### Task to carry out
First find the line with "Where should I click to: Click the" in the entries below, then set down exactly every line through the line with "You are a computer-use agent. 762x535 pixels.", that line included.

Saved data entries
○ ○ ○
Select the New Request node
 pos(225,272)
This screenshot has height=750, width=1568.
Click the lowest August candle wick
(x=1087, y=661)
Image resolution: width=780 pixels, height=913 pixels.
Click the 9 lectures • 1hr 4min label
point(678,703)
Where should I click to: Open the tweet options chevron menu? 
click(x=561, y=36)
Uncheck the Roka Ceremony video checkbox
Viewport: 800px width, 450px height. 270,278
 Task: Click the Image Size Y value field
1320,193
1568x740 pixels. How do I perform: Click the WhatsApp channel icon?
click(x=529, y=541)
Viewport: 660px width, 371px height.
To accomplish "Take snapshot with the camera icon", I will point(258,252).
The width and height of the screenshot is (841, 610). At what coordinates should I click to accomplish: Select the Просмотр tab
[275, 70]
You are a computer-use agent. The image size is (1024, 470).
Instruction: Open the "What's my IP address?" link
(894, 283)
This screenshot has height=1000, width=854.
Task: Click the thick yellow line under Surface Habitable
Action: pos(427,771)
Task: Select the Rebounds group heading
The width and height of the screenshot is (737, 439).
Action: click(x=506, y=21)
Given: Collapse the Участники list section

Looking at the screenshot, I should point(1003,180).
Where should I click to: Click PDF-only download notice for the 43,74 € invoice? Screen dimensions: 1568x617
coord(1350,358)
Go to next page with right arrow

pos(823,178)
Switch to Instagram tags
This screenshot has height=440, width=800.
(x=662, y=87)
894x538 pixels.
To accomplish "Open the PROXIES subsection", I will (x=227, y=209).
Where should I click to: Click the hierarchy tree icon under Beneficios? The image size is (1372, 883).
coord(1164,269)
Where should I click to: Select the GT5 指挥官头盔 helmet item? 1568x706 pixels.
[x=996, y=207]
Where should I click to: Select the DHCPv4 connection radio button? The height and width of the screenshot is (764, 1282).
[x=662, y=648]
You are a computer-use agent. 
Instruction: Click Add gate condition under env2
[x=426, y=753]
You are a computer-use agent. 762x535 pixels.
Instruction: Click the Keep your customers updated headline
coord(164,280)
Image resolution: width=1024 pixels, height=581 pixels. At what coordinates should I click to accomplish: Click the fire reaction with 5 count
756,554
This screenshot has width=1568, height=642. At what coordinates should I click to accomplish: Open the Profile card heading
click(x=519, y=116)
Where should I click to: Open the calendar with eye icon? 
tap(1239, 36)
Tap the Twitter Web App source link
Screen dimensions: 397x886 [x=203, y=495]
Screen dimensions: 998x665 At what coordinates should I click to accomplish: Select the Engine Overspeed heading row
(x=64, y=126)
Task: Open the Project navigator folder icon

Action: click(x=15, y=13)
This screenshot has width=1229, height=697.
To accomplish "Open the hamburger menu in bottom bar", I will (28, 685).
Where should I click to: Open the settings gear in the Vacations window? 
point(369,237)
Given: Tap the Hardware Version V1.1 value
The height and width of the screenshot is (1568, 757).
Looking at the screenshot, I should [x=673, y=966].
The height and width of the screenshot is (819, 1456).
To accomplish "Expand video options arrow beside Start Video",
○ ○ ○
### Completed exercise
Where should I click to: Click the hierarchy tree icon under Beneficios? The image size is (1372, 883).
coord(1164,269)
Where should I click to: Select the GT5 指挥官头盔 helmet item? 1568x706 pixels.
[x=996, y=207]
Where should I click to: Select the DHCPv4 connection radio button? The height and width of the screenshot is (764, 1282).
[x=662, y=648]
You are a computer-use agent. 
Instruction: Click Add gate condition under env2
[x=426, y=753]
You are a computer-use agent. 762x535 pixels.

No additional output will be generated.